Lavocatavis Temporal range: Eocene 52–46 Ma PreꞒ Ꞓ O S D C P T J K Pg N

Scientific classification
- Kingdom: Animalia
- Phylum: Chordata
- Class: Aves
- Genus: †Lavocatavis Mourer-Chauviré et al., 2011
- Species: †L. africana
- Binomial name: †Lavocatavis africana Mourer-Chauviré et al., 2011

= Lavocatavis =

- Genus: Lavocatavis
- Species: africana
- Authority: Mourer-Chauviré et al., 2011
- Parent authority: Mourer-Chauviré et al., 2011

Extinct genus of birds

Lavocatavis is an extinct genus of prehistoric bird from the Eocene of Algeria. A fossilized femur was described from the Glib Zegdou Formation in 2011 and is the only known specimen of Lavocatavis. The species was designated L. africana.

==Discovery and naming==
The holotype of Lavocatavis, UM HGL 51-55, consists of an almost complete right femur. It is reasonably well preserved in the middle, but fragmentary at both ends. It originates from layer HGL 51 of the Glib Zegdou Formation of Algeria. The generic epithet (meaning "Lavocat's bird") was named in honor of René Lavocat, the person who first reported the earth layer of the holotype.

==Paleobiogeography==
The oldest phorusrhacids are from South America and Antarctica, so if this genus were indeed a phorusrhacid, the ancestors of Lavocatavis might have migrated into Africa from the west. During the Eocene, the Atlantic Ocean separated South America from Africa by at least 1000 km, ruling out a land migration. For a flightless terrestrial bird like Lavocatavis, the only means of entering Africa would have been through rafting on floating islands or island hopping. Currents traveled westward in the South Atlantic during the early Paleocene, making it unlikely that phorusrhacoids traveled on floating islands. The ancestors of Lavocatavis most likely traveled between very large islands that existed on what are now the submerged Rio Grande Rise and Walvis Ridge. However, it is also possible that the ancestors of Lavocatavis retained some of their flight ability and were able to travel between islands with more ease than flightless birds.
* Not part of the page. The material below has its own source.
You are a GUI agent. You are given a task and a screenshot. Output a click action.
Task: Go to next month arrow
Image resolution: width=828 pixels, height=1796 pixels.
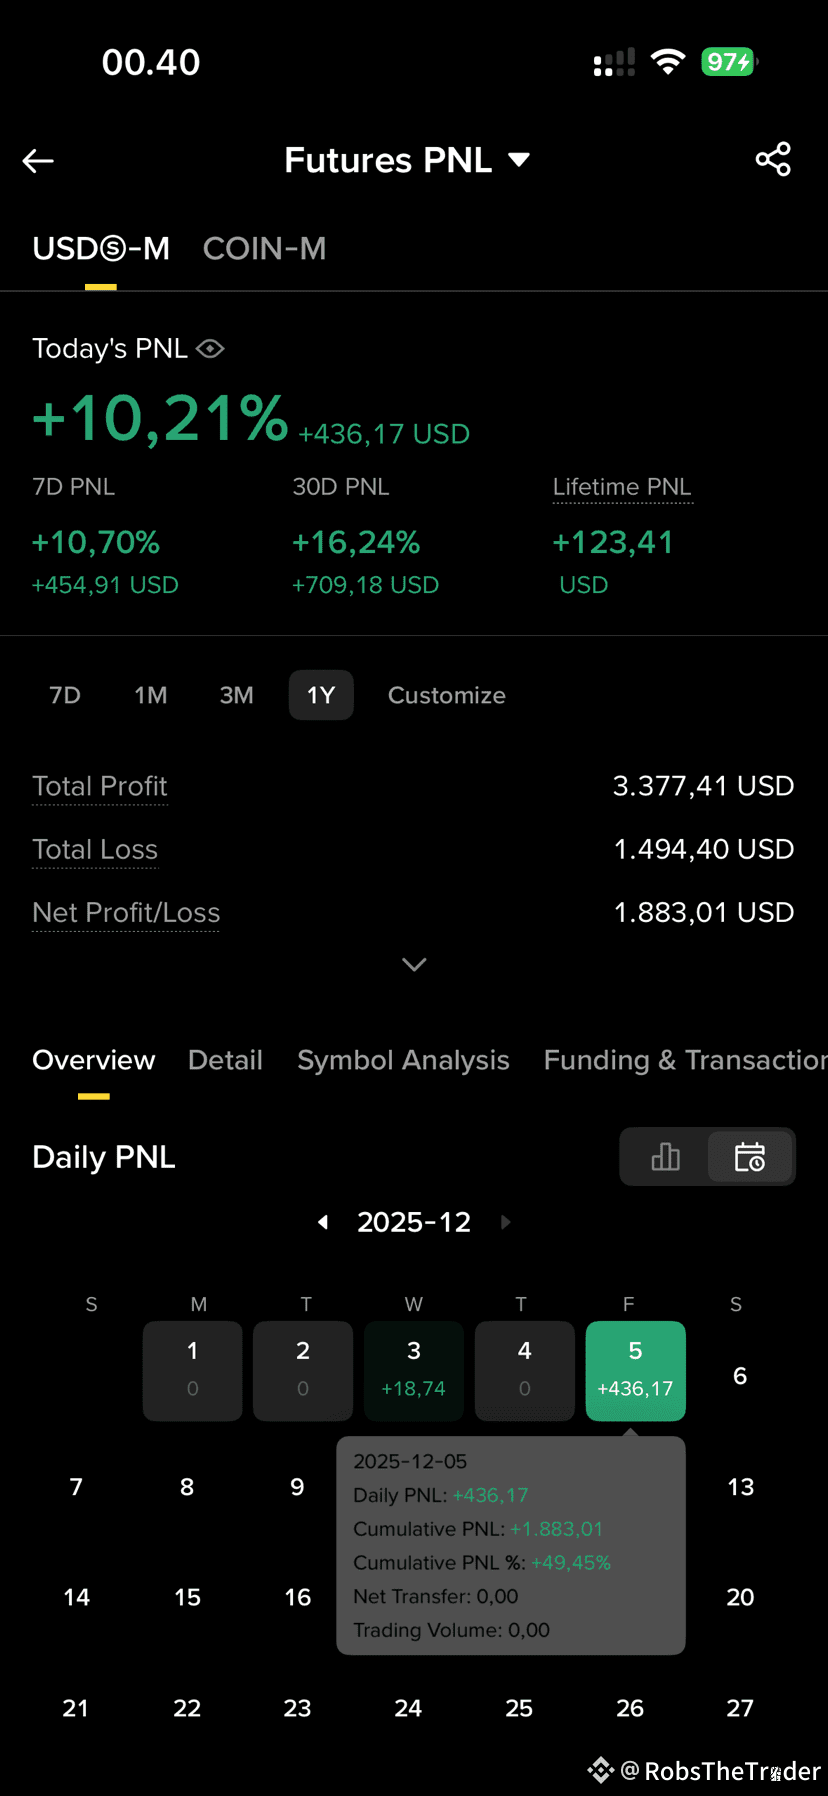(x=505, y=1222)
If this was the case, Lavocatavis became flightless independently of other flightless phorusrhacoids, in a case of convergent evolution.

==Classification==
Along with Eleutherornis, it has been considered as a possible member of the family Phorusrhacidae outside the Americas, but the taxonomic identity of both taxa is considered highly questionable. However, Gerald Mayr suggested that Eleutherornis more closely resembles other cariamiforms Strigogyps and ?Dynamopterus anthracinus, while Lavocatavis is likely more related to a possible paleognath Eremopezus, questioning the taxonomic placement of both taxa as phorusrhacids. Because the remains are too fragmentary, phylogenetic analysis cannot be conducted for both genera, and their relationships to phorusrhacids are only considered tentative.